Uma estampa original, racional, pois, como eu já disse, é difícil ver Mara em
linhas curvilíneas e orgânicas. Mara gosta do truncado retilíneo. É como uma
criança criativa, que brinca de montar castelos com quadradinhos de madeira,
atiçando a imaginação. O artista é como uma criança brincando e testando
limites, buscando compreender o que é bom e o que é mau, para que, assim,
adquira o discernimento adulto.
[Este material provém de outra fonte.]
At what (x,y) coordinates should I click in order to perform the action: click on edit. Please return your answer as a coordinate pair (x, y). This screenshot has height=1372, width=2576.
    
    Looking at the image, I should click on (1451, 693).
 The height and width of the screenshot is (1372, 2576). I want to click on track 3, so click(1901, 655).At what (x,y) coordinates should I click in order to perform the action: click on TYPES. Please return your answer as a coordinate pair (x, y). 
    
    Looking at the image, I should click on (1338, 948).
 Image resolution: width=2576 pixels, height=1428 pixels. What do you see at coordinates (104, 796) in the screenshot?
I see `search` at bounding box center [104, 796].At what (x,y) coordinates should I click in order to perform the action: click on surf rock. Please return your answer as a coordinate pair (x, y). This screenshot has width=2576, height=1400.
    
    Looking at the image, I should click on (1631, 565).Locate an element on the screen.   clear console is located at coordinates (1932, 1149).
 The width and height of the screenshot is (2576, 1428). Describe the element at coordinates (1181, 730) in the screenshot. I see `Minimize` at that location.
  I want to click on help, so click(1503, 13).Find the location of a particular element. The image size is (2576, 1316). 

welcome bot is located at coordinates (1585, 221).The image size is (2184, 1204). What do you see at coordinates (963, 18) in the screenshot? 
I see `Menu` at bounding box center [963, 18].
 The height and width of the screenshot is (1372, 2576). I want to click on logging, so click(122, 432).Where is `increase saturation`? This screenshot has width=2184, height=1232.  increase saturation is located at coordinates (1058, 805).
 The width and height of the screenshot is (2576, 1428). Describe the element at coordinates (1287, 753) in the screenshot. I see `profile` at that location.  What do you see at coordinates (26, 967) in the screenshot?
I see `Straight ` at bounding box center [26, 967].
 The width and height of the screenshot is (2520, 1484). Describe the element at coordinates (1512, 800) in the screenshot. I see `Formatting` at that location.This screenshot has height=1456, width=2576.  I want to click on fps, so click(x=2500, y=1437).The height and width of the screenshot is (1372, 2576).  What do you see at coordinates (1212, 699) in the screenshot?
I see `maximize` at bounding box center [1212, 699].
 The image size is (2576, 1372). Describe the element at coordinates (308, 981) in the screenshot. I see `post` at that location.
O prazer de sentir o cheiro de madeira nova em
um móvel recém-comprado, no odor de serragem. São a vista externa de janelas em
um prédio, mas num prédio de arquitetura vanguardista, corajosa, incomum,
estranha, arquitetura na qual não há padrões comuns de disposição de
fenestrações, subvertendo a ordem previsível. O artista é um furacão o qual não
foi previsto, sempre surpreendendo. São pedaços de casas boiando nas águas de
uma grande enchente, mas a enchente aqui é ordeira, retilínea. Cada um dos dois
quadros aqui são janelas, são dois olhos abertos, observando o cosmos,
explorando, nos dois lados do cérebro: Yin e Yang.